厚生労働省の薬事・食品衛生審議会血液事業部会適正使用調査会は18日、「血液製剤の使用指針」の改定案を概ね了承した。日本輸血・細胞治療学会による各血液製剤の使用ガイドライン策定と並行して行われているもので、2005年以来の大幅な改定となる。医療機関での推奨度について、「強い」「弱い」の2通りで提示すると共に、効果に対するエビデンスの強さに応じてA~Dの4段階で示すなど、最新の知見に基づいた内容に更新。3月の部会で了承後、年度内をメドに改定する方針だ。
改定案は、これまでの指針で定義してきた治療開始のトリガー、目標値の設定の仕方などについて、同学会による「科学的根拠に基づいた輸血ガイドライン(仮称)」に準拠させた。
血液製剤使用指針の推奨度について、「強く推奨する」と「弱く推奨する(提案する)」の2通りで提示。効果全般に対するエビデンスが強い順にA~Dの4段階で示した。
例えば、強く推奨(1)し、効果の推定値に強く確信がある(A)場合は、「1A」と表記。弱く推奨(2)し、効果の推定値がほとんど確信できない(D)場合は「2D」とする。

### 作業の指示
1) 血液製剤の使用指針改定に関する記事で、弱く推奨し、効果の推定値がほとんど確信できない場合にはどのように表記されるかを答えよ。
2) 血液製剤の使用指針改定に関する記事を、最後の文の後から書き継げ。

### 入力データ
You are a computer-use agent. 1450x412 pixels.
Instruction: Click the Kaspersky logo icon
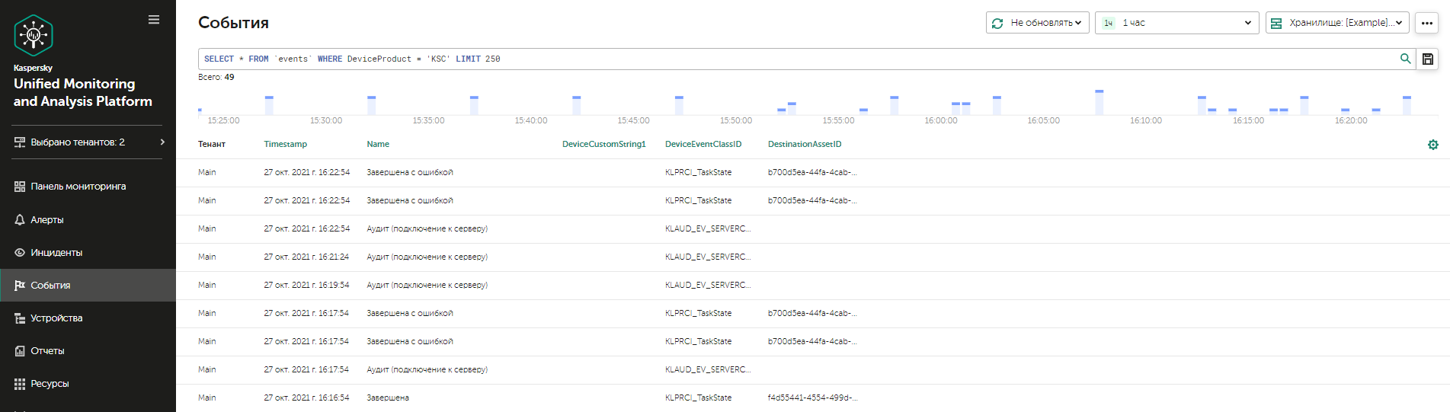[x=34, y=35]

### 解答例
1) 「2D」と表記される。

2)
さらに、手術において自己血輸血を活用し、同種血輸血による病原体の伝播などを回避することを目的として、自己血輸血に関する章を新たに設置。産科手術において、1回当たりの自己血貯血量を200~400mgとするなど、疾患別の自己血輸血に関する指針を明記することとした。
ただ、「新生児・小児に対する輸血療法」の章については、並行して進めている学会のガイドライン策定作業が遅れていることを踏まえ、改定を見送ることとした。
今後、パブリックコメントを募った上で、3月に開催予定の部会に諮る予定。部会で了承が得られれば、年度内をメドに局長通知として発出する。